• _Exercise details_
Gather every line in the listing below that contains the string "width". Case counts.

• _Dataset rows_
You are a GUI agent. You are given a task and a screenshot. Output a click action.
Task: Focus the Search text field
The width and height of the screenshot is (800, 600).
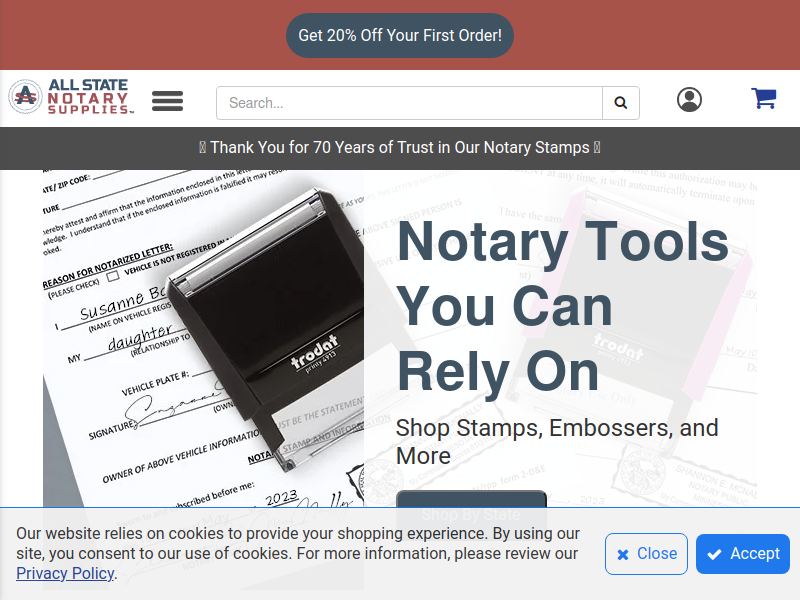pos(409,103)
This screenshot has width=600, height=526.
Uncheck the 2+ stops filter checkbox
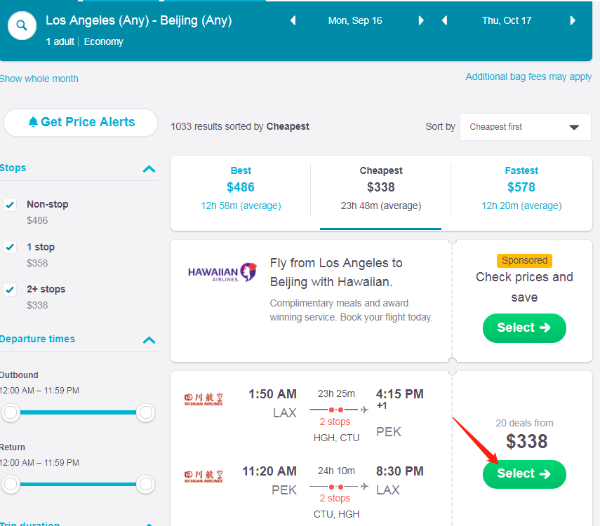[10, 290]
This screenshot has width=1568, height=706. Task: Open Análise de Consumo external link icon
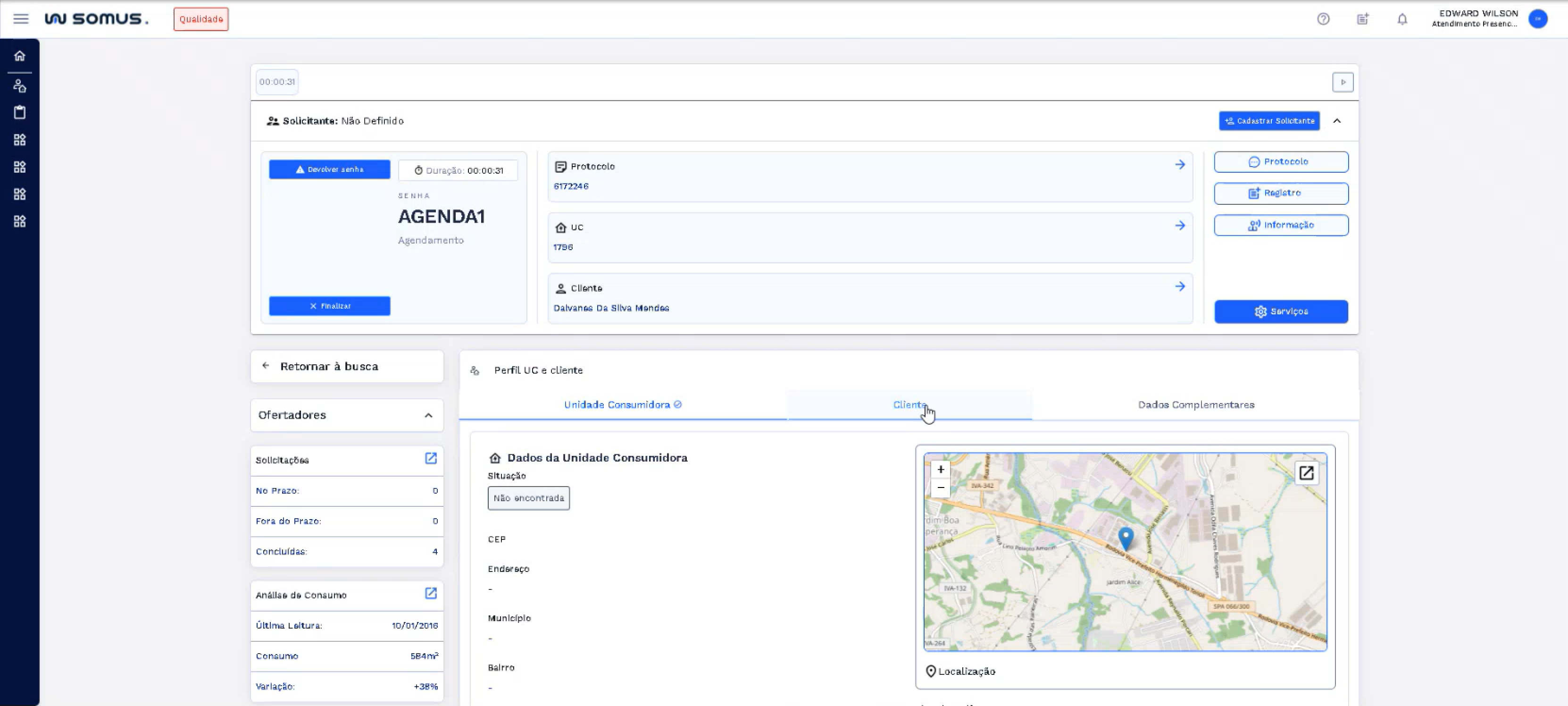[430, 594]
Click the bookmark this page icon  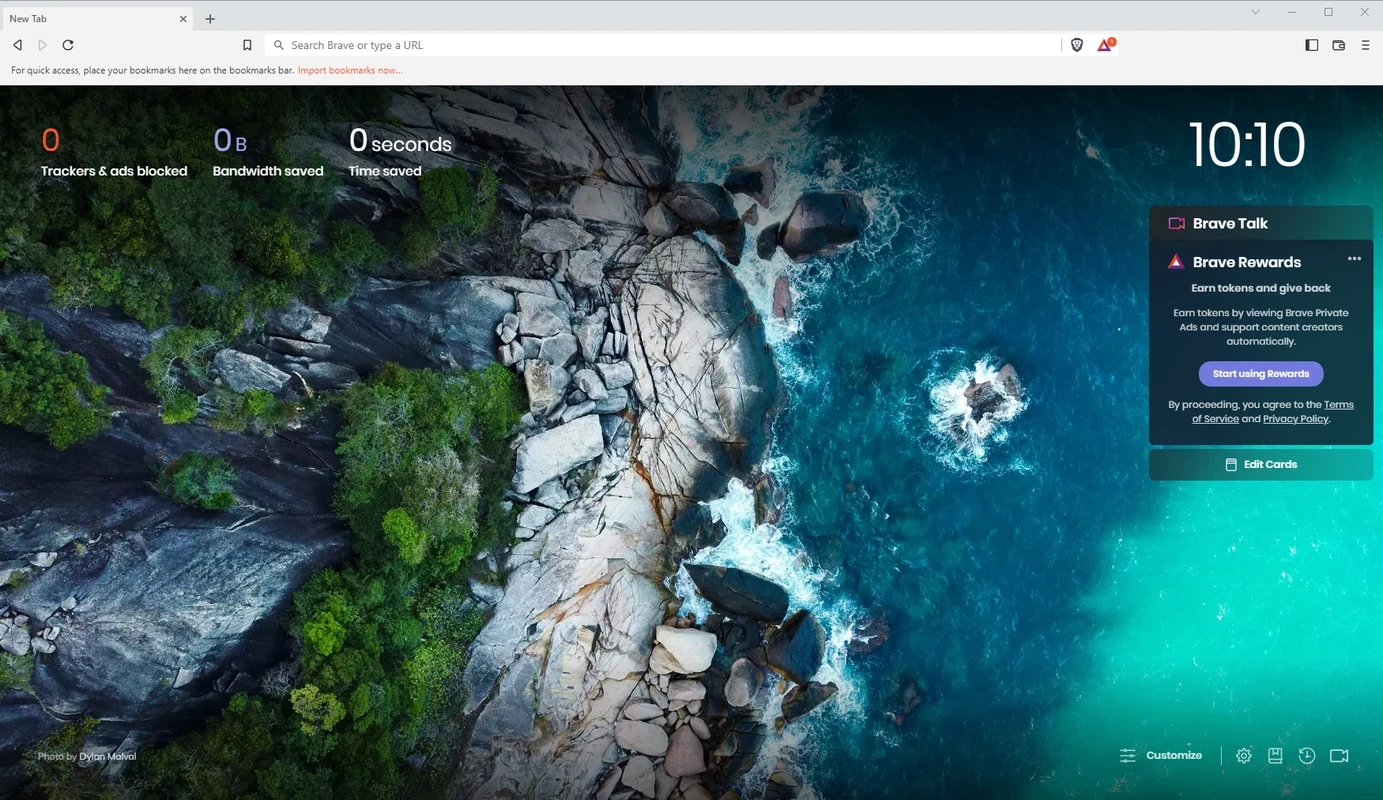click(x=247, y=45)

• _Response to this exercise_
The width and height of the screenshot is (800, 600).
This screenshot has width=600, height=526.
This screenshot has width=1568, height=706. Task: Open Análise de Consumo external link icon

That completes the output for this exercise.